- Genre: Reality
- Country of origin: United States
- Original language: English
- No. of seasons: 2
- No. of episodes: 28

Production
- Executive producers: Amy Bailey; Adam Kaloustian; Todd A. Nelson; J. D. Roth; Dave Sirulnick;
- Running time: 60 minutes
- Production company: 3Ball Productions

Original release
- Network: MTV
- Release: December 29, 2010 – July 25, 2013

= I Used to Be Fat =

I Used to Be Fat is an MTV reality series about overweight teens striving to achieve weight loss through means of diet and exercise. Each episode follows one teenager who is paired with a motivational personal trainer. The trainer teaches them new exercise and eating habits over a few months while offering emotional support. Documented students share their personal trials and tribulations in the series.

Several episodes of the show have covered a high school student's last summer before college. These students expressed a desire for a metamorphosis before they start their new lives away from home.

==Episodes==
===Series overview===

| Season | Episodes |  | Originally released |  |
| First released | Last released |
| 1 | 20 |  | December 29, 2010 | December 21, 2011 |
| 2 | 8 |  | July 15, 2013 | July 25, 2013 |

===Season 1 (2010–11)===

| No. overall | No. in season | Title | Original release date | US viewers (millions) |
| 1 | 1 | "Gabriella" | December 29, 2010 | N/A |
Gabriella first realized she was overweight when some boys started teasing her in the first grade, and it's only gotten worse. She thinks about food constantly, feels she has no self-control over her eating, and despite pressure from her mom to lose pounds, she's been unable to stick to any diet. Gabriella's weight has become a real power struggle between her and her mom, and she knows she needs someone to help her break the cycle. She says she has never felt normal or skinny and wonders sometimes if she'll ever know what it means to feel that way.

========

Problem set
**1)** Answer these about the I Used to Be Fat page:
(a) Which production company made the series?
(b) How many episodes did season 2 have?
(c) Who is each teenager paired with?
**2)** Can you carry the I Used to Be Fat page forward from its last sentence?

Click-target data:
========

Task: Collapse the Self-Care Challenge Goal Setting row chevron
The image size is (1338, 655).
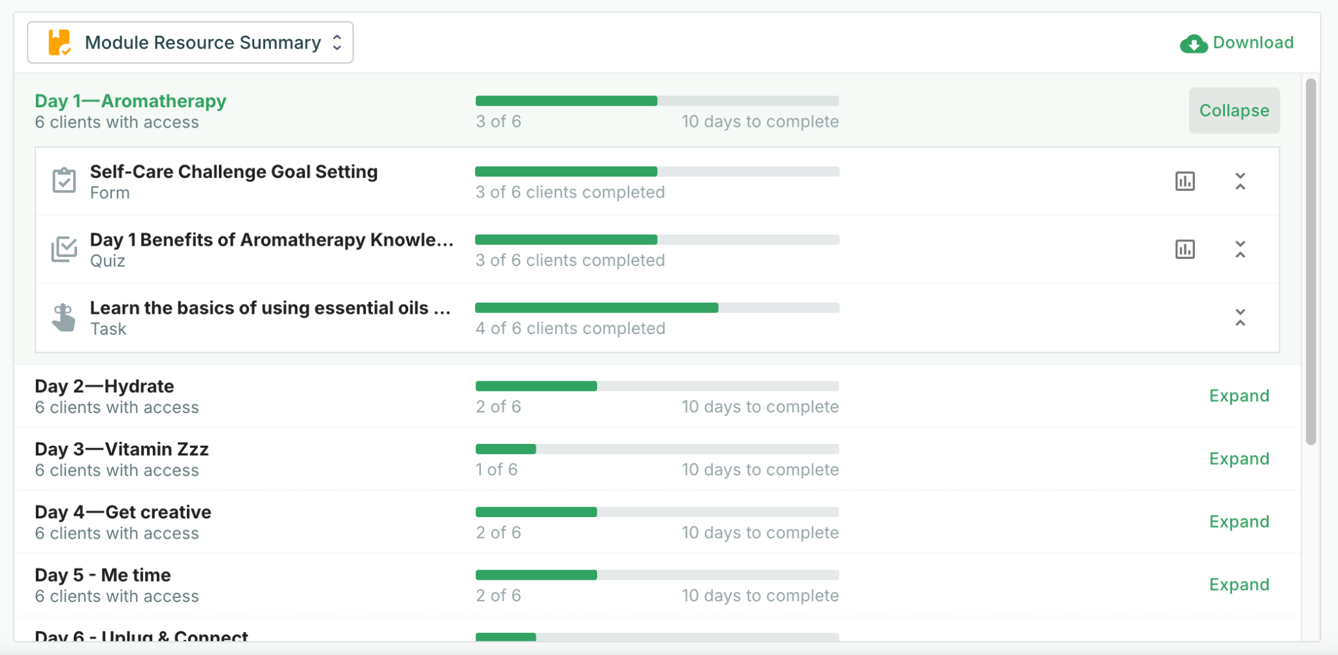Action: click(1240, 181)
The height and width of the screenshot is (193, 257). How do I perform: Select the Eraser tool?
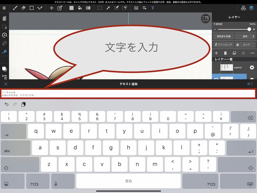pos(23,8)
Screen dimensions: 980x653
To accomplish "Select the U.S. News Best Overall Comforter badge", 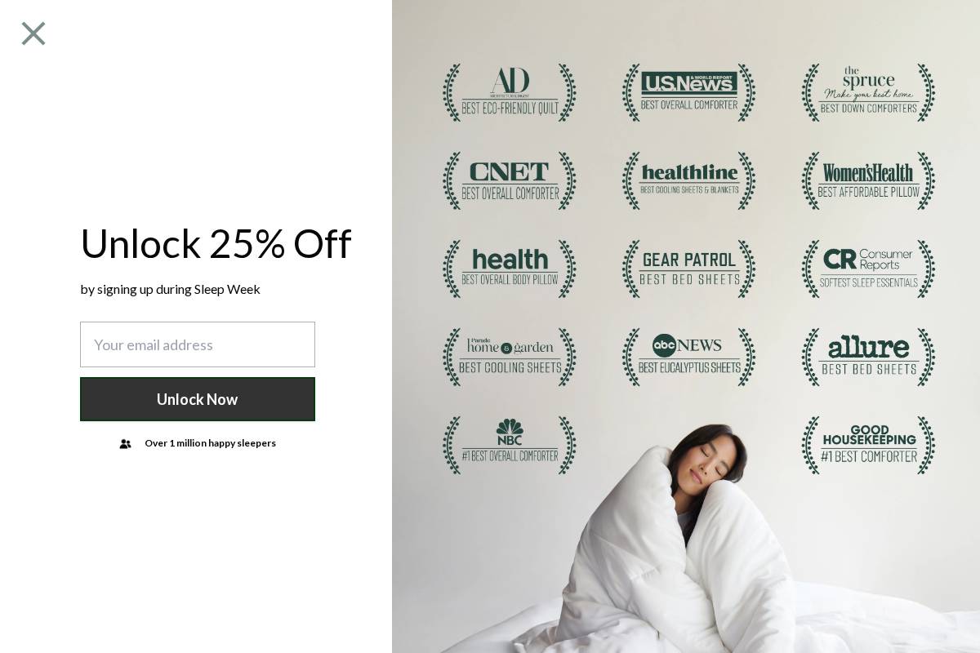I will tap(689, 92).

========

Outputs
**1)**
(a) 3Ball Productions
(b) 8
(c) A motivational personal trainer

**2)**
| 2 | 2 | "Marci" | January 5, 2011 | N/A |
As she attempts to move into college after years of home schooling, 250 lb Marci discovers that the comfort of her sheltered life is no longer satisfying enough. Marci wants to create a new life where she has friends and wears cute clothes - but first she has to battle her biggest enemy - herself. Will her boot-camp style trainer, Justin, be too extreme to battle years of junk food and insecurity? Or will Marci be able to conquer her weight and finally become the woman she wants to be?
| 3 | 3 | "Dominick" | January 12, 2011 | N/A |
As he graduates high school, 306lb Dominick realizes he needs to lose weight - but it proves difficult since his Italian mother expresses love with food. As the weight comes off, Dominick dreams of leaving home to go to culinary school .but his mother wants him go to a local community college instead. With the help of a personal trainer, Saran, we follow his journey into manhood. Will he be able to lose the weight, stand up to his mom, and start living the life he wants to live?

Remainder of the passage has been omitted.